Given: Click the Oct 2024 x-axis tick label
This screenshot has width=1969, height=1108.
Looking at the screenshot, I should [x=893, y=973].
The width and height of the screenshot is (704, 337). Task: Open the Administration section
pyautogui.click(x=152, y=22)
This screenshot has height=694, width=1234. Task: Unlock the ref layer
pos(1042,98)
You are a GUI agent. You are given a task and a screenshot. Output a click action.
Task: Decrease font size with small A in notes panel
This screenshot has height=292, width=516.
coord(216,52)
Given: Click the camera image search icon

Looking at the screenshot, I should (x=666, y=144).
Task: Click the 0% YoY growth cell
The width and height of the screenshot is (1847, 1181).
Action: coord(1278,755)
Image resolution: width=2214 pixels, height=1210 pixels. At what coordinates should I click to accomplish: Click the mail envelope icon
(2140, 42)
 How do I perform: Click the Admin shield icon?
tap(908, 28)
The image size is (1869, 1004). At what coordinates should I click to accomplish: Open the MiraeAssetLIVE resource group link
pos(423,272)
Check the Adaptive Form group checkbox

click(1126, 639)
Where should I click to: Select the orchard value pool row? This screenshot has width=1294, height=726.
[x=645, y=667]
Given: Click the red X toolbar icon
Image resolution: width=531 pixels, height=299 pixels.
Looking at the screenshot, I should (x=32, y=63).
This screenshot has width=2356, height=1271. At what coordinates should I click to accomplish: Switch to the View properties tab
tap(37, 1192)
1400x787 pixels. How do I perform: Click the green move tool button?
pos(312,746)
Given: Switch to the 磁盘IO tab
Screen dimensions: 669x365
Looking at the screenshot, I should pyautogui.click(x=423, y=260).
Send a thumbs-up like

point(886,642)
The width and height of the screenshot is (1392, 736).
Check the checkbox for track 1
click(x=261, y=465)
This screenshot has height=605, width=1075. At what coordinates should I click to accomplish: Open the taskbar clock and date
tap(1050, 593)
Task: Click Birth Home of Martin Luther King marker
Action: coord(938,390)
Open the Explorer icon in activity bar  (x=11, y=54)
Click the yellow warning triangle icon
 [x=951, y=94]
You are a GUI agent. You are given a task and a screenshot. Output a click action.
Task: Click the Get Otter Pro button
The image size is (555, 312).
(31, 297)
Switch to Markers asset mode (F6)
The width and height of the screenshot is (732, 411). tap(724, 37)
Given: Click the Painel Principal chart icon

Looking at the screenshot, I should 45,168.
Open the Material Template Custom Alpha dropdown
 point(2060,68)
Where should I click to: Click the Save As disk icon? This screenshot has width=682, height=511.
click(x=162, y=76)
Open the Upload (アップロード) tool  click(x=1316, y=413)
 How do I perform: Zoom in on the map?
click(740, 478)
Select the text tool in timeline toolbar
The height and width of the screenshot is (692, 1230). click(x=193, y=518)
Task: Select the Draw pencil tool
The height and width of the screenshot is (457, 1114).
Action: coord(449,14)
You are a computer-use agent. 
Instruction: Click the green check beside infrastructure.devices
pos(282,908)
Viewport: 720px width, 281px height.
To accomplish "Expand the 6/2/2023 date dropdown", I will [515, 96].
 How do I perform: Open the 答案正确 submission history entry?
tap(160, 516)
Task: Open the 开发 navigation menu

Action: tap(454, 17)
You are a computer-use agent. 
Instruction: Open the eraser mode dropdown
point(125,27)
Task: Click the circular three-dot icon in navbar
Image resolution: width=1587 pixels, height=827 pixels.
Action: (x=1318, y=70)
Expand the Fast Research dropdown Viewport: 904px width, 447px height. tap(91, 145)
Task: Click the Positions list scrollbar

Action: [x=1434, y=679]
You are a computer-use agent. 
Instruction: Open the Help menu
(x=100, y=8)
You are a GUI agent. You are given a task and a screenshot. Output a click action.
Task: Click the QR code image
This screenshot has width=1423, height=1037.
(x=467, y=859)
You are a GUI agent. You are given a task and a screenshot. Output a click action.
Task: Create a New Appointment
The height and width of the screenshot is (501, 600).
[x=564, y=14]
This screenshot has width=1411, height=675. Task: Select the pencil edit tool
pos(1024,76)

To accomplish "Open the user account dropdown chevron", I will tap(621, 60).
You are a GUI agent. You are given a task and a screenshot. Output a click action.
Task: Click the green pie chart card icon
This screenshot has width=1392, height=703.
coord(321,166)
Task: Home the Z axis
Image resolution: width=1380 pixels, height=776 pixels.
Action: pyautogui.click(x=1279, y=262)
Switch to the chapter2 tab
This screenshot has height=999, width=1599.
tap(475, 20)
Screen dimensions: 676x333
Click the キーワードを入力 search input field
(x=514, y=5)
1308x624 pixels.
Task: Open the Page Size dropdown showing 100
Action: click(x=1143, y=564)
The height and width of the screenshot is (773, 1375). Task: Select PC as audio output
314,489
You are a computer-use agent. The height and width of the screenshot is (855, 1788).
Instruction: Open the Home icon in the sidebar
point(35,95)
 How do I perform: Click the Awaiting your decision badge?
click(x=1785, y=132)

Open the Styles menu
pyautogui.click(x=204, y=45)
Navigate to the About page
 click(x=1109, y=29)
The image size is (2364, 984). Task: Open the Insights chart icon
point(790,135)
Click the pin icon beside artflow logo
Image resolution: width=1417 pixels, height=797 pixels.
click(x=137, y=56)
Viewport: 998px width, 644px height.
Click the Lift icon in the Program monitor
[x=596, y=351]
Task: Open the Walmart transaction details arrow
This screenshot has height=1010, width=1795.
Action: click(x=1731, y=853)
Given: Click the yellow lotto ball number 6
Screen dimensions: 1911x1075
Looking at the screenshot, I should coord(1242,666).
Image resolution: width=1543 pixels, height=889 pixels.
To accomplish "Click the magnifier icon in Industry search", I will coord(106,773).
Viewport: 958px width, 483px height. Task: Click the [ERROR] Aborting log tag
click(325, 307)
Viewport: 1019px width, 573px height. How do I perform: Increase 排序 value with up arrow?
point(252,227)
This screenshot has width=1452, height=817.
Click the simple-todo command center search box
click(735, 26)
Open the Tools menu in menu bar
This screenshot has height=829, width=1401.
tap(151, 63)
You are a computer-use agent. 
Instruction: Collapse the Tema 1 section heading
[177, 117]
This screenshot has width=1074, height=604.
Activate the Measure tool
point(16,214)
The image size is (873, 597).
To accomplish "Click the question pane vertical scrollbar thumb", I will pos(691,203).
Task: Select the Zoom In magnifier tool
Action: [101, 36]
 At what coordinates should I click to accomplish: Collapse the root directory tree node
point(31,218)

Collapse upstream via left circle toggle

# # # # #

Work instruction » Start at the line holding "This screenshot has width=1452, height=817." and retype each line through the end of the material above, both included.

Finished task »
This screenshot has width=1452, height=817.
Click the simple-todo command center search box
click(735, 26)
Open the Tools menu in menu bar
This screenshot has height=829, width=1401.
tap(151, 63)
You are a computer-use agent. 
Instruction: Collapse the Tema 1 section heading
[177, 117]
This screenshot has width=1074, height=604.
Activate the Measure tool
point(16,214)
The image size is (873, 597).
To accomplish "Click the question pane vertical scrollbar thumb", I will pos(691,203).
Task: Select the Zoom In magnifier tool
Action: [101, 36]
 At what coordinates should I click to accomplish: Collapse the root directory tree node
point(31,218)

Collapse upstream via left circle toggle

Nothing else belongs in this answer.